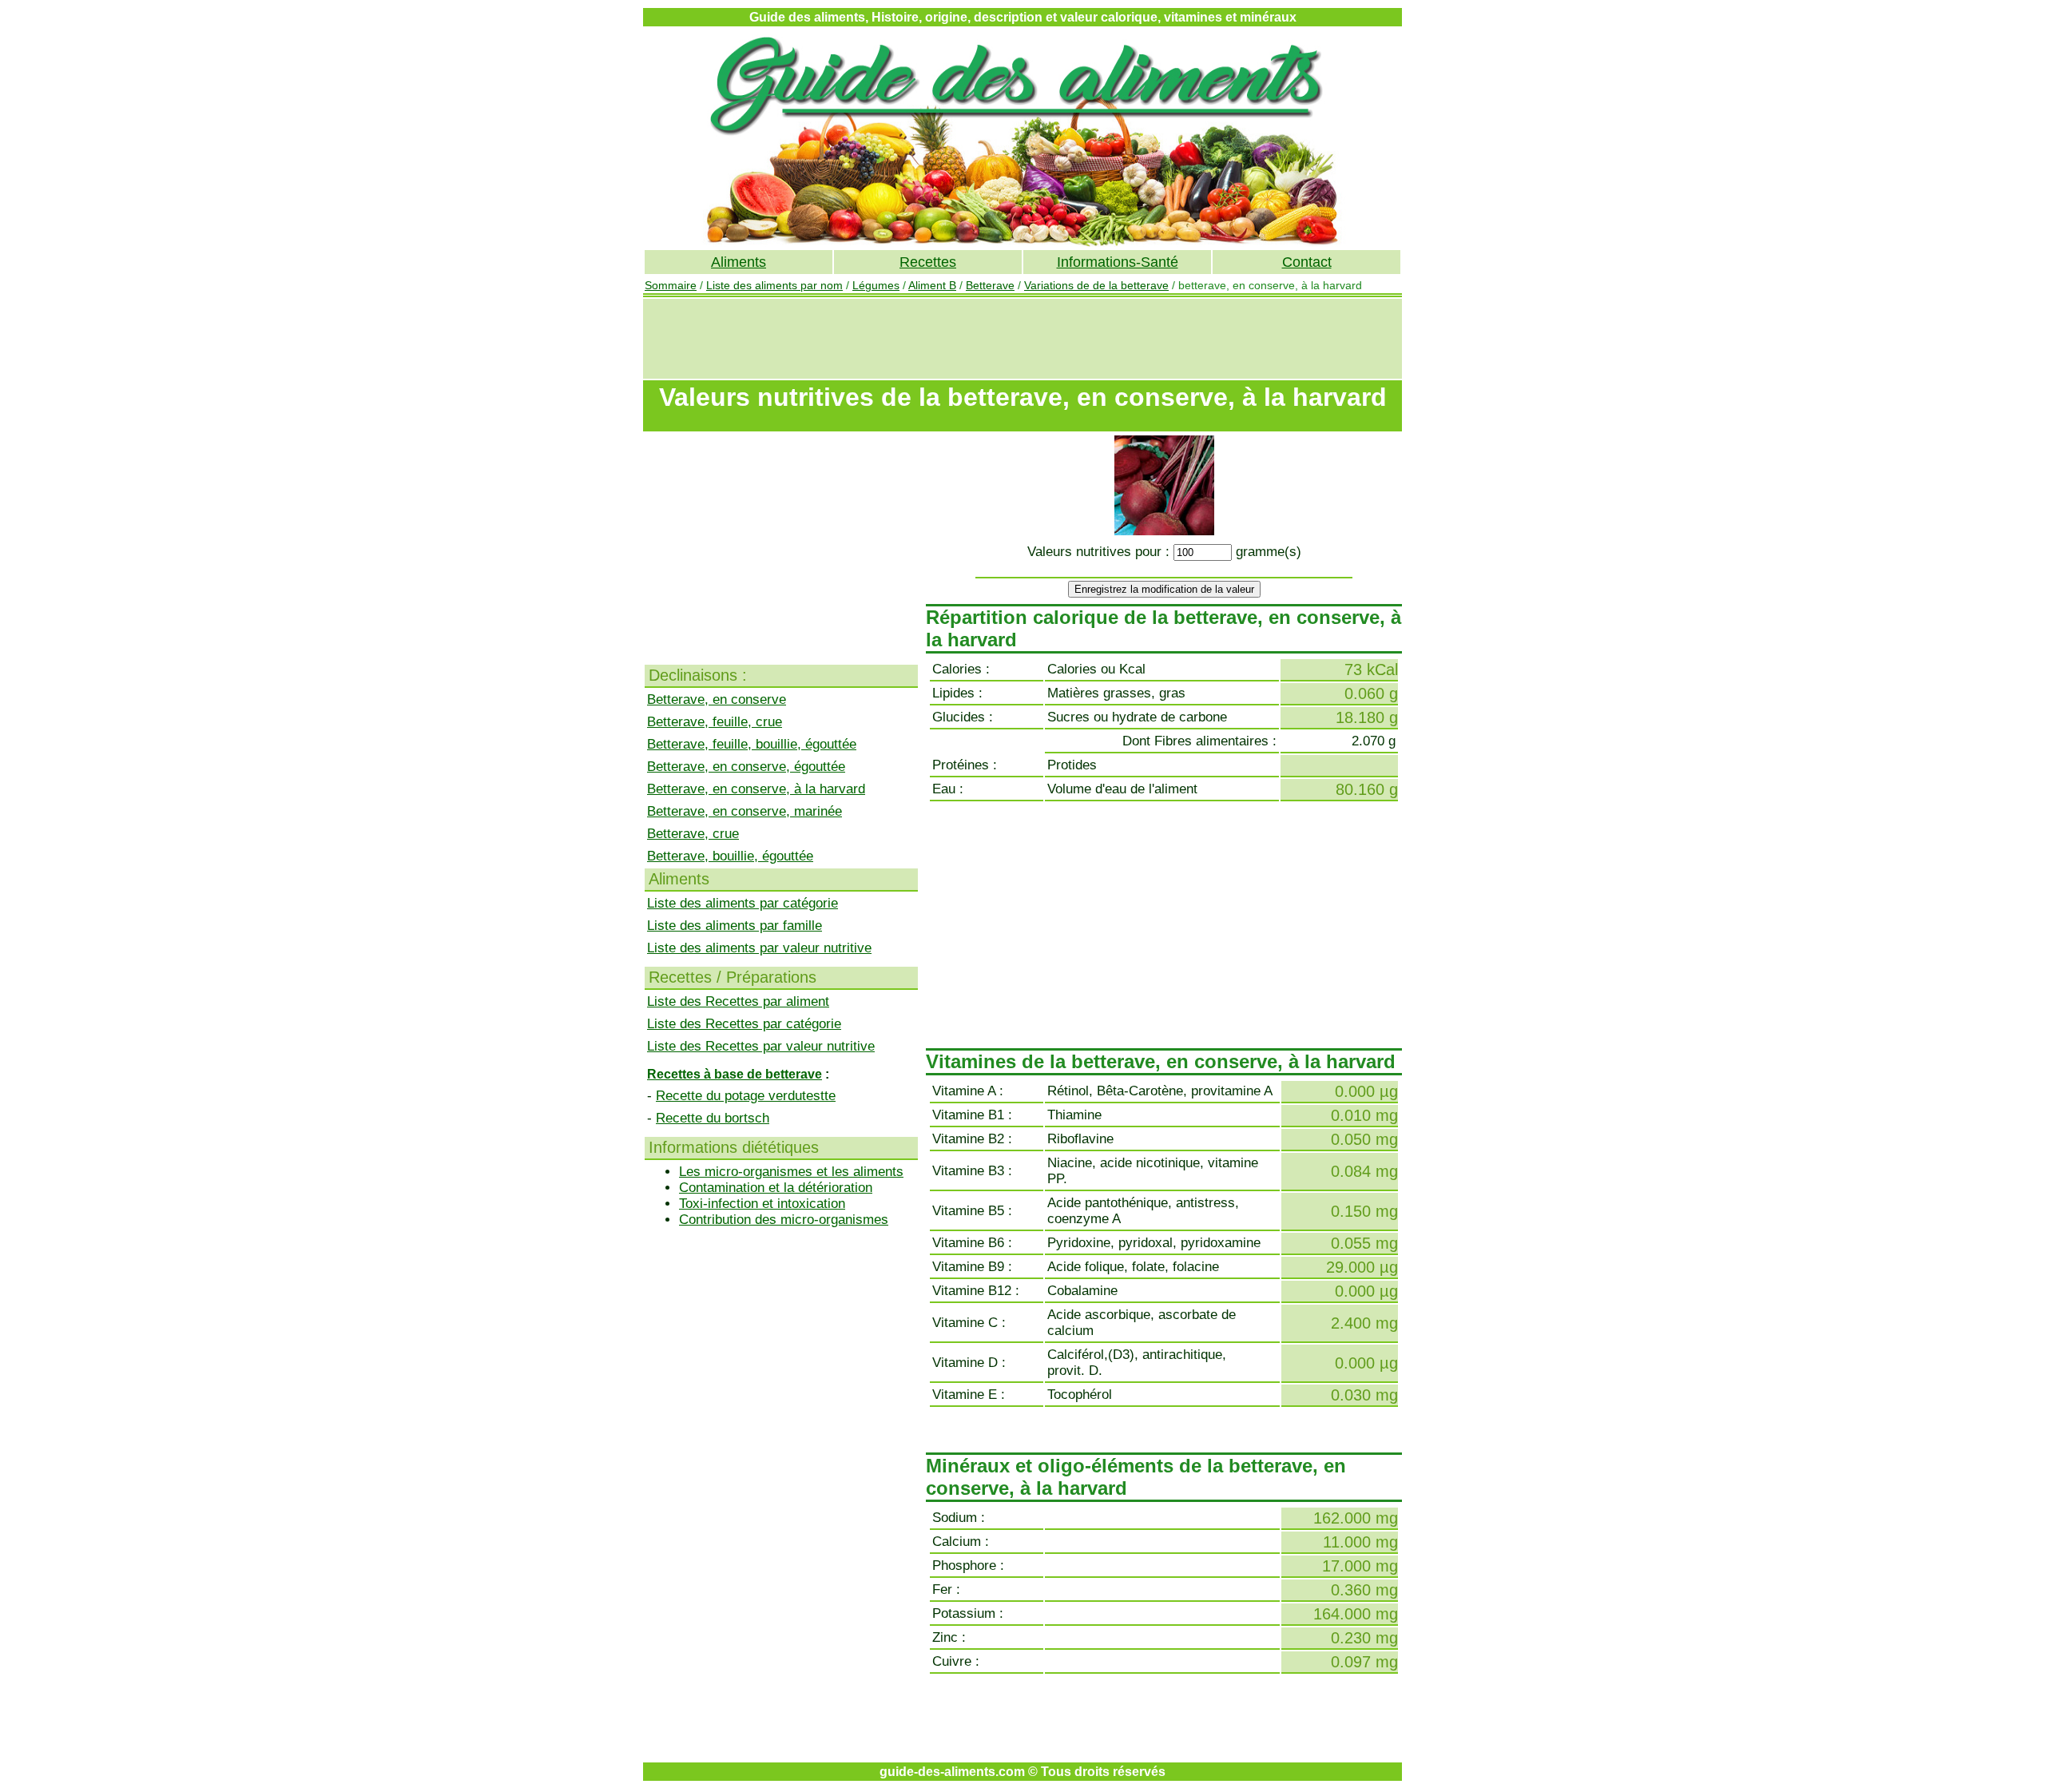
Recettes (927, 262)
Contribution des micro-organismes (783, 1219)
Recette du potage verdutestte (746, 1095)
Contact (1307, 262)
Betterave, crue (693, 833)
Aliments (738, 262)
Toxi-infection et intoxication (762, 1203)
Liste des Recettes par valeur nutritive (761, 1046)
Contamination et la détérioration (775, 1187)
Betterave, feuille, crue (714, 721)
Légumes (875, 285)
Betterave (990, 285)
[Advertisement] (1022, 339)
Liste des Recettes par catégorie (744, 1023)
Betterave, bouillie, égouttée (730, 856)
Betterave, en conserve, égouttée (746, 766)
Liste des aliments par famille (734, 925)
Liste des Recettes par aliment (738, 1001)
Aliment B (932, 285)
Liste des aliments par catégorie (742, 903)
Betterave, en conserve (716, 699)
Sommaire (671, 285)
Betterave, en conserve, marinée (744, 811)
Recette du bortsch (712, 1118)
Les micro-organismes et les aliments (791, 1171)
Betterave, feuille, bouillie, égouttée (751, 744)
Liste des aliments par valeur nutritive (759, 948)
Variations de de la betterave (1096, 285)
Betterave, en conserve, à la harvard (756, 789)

--

◆ The problem ◆
In the material above, locate the line containing "Betterave, crue (693, 833)" and the line containing "[Advertisement] (1022, 339)". Transcribe exactly those two lines and every line between them, and nothing more.

◆ Response box ◆
Betterave, crue (693, 833)
Aliments (738, 262)
Toxi-infection et intoxication (762, 1203)
Liste des Recettes par valeur nutritive (761, 1046)
Contamination et la détérioration (775, 1187)
Betterave, feuille, crue (714, 721)
Légumes (875, 285)
Betterave (990, 285)
[Advertisement] (1022, 339)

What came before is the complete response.